Un gang basé en Belgique a été démantelé, après avoir réussi à voler plus de 1,6 million d’euros. Un autre groupe de neuf personnes a été arrêté en septembre 2021 aux Pays-Bas, après 18 mois d’enquête des polices allemande et néerlandaise qui ont permis de faire le lien entre les suspects et les explosions de quinze machines en Allemagne, qui ont livré 2,15 millions d’euros.
Certaines machines sont littéralement pulvérisées, en même temps que tout l’argent qu’elles contiennent. La situation est si sérieuse qu’Europol enquête depuis 2019 en association avec la police belge, néerlandaise et allemande, et s’inquiète de la menace de ce type de criminalité à l’échelle de l’Europe.

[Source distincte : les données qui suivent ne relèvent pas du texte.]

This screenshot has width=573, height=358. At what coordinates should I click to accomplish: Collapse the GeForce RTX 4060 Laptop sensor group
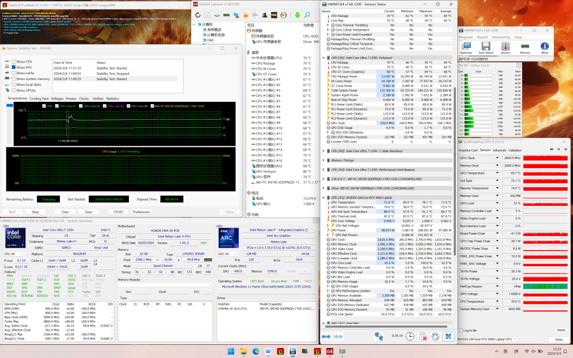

Pour l’instant, les explosifs utilisés sont « faits maison », mais la police redoute que les criminels ne mettent la main sur du Semtex utilisé à des fins militaires, ce qui rendrait la situation très dangereuse. Elle l’est déjà, d’ailleurs, pour les voleurs eux-mêmes, comme l’ont révélé les policiers lors du coup de filet opéré en septembre 2021.
Le gang filmait des « tutos » sur la meilleure manière de faire exploser un distributeur. Il a perdu un de ses membres à Utrecht, en septembre 2020, dans un centre d’entraînement illégal qui n’hésitait pas à commander des distributeurs tout neufs en Allemagne – ce qui a alerté la police dans la localité d’Osnabrück – pour s’exercer à les faire sauter. Un jeune de 29 ans est mort en manipulant des explosifs lors du tournage d’une vidéo, tandis que l’un de ses complices, 24 ans, a été grièvement blessé.
Une autre opération d’Europol, dénommée « Pfeil/Pentagon », a permis d’arrêter six autres suspects entre mars et mai 2022 dans les villes de Haarlem et Vianen aux Pays-Bas. L’enquête a été menée par le bureau du procureur général de Francfort, après des vols ayant permis de subtiliser 958 000 euros entre octobre et novembre 2021 en Allemagne. Le mode opératoire des criminels est bien rôdé : arriver sur les lieux à bord d’une voiture volée aux premières heures du matin, faire exploser un distributeur, s’emparer de l’argent et repartir illico.
La « délocalisation » des attaques en Allemagne n’empêche pas les gangs de rester actifs aux Pays-Bas. En février dernier, les habitants d’un village de la Drenthe ont été réveillés à 4 h 30 par le bruit d’une explosion, qui a détruit leur seul et unique guichet automatique. Les témoins ont vu quatre hommes s’enfuir en voiture… Sans qu’on sache quels liens ils entretiennent avec quel groupe de crime organisé, ni à quoi sert tout cet argent.